Major college attendance — for games within the NCAA’s Football Bowl Subdivision — was down 3.2 percent, from an average of 43,613 fans per game in 2016 to 42,203 for 2017, according to data released by the NCAA.

It’s the fourth year in a row major college attendance has slipped as athletic directors and marketers struggle against entertainment and information technology to attract new fans.

Even the mighty SEC is not immune. While the conference has led college football in attendance for 20 years in a row, SEC attendance fell by 3.1 percent in 2017, by 2,433 fans per game to an average of 75,074.

ACC attendance was off 2.59 percent, a 1,292 per-game average drop to 48,442.

“It’s a technology issue,” Football Bowl Association Executive Director Wright Waters told CBS Sports. “The public is ahead of us every day in what they can get from technology. We have not been able to keep up.”
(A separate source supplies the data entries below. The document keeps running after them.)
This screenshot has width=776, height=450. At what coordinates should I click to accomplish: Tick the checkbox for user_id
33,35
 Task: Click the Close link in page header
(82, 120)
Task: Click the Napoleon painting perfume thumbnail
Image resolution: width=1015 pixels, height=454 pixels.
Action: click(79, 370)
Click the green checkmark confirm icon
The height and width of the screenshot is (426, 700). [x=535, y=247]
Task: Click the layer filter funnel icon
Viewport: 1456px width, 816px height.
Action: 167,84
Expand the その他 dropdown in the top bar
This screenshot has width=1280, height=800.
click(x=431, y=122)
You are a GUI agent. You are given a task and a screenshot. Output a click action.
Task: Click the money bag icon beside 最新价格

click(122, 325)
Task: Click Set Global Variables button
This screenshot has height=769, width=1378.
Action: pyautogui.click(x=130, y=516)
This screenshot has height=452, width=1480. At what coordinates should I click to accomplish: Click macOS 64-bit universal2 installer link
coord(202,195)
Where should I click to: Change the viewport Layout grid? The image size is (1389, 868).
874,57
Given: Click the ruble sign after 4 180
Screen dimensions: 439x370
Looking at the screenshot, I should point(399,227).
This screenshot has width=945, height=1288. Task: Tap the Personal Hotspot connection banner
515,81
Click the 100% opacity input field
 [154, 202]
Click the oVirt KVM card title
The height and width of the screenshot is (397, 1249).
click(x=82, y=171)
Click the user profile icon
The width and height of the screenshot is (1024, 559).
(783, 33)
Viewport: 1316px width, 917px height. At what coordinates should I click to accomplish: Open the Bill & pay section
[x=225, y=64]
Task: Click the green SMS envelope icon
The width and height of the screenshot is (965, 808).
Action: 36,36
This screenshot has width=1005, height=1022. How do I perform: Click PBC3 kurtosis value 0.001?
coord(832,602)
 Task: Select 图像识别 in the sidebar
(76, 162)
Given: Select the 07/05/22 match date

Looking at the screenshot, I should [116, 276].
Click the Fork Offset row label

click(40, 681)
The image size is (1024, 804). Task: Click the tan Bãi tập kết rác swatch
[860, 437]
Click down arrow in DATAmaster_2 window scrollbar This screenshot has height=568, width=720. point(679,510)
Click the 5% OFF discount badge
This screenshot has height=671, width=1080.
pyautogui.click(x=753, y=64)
South Carolina, 9-4 in 2017, gained 1,666 fans on average over 2016. The increase to 78,586 gave USC the 16th-highest home attendance average in the country.

Clemson, 12-2 in 2017, was 14th in home attendance at 80,773. That was down slightly from 80,970 in 2016.

The South Carolina-Clemson game was at Clemson in 2016, at Columbia in 2017.

The major college football average attendance peak was 46,971 in 2008.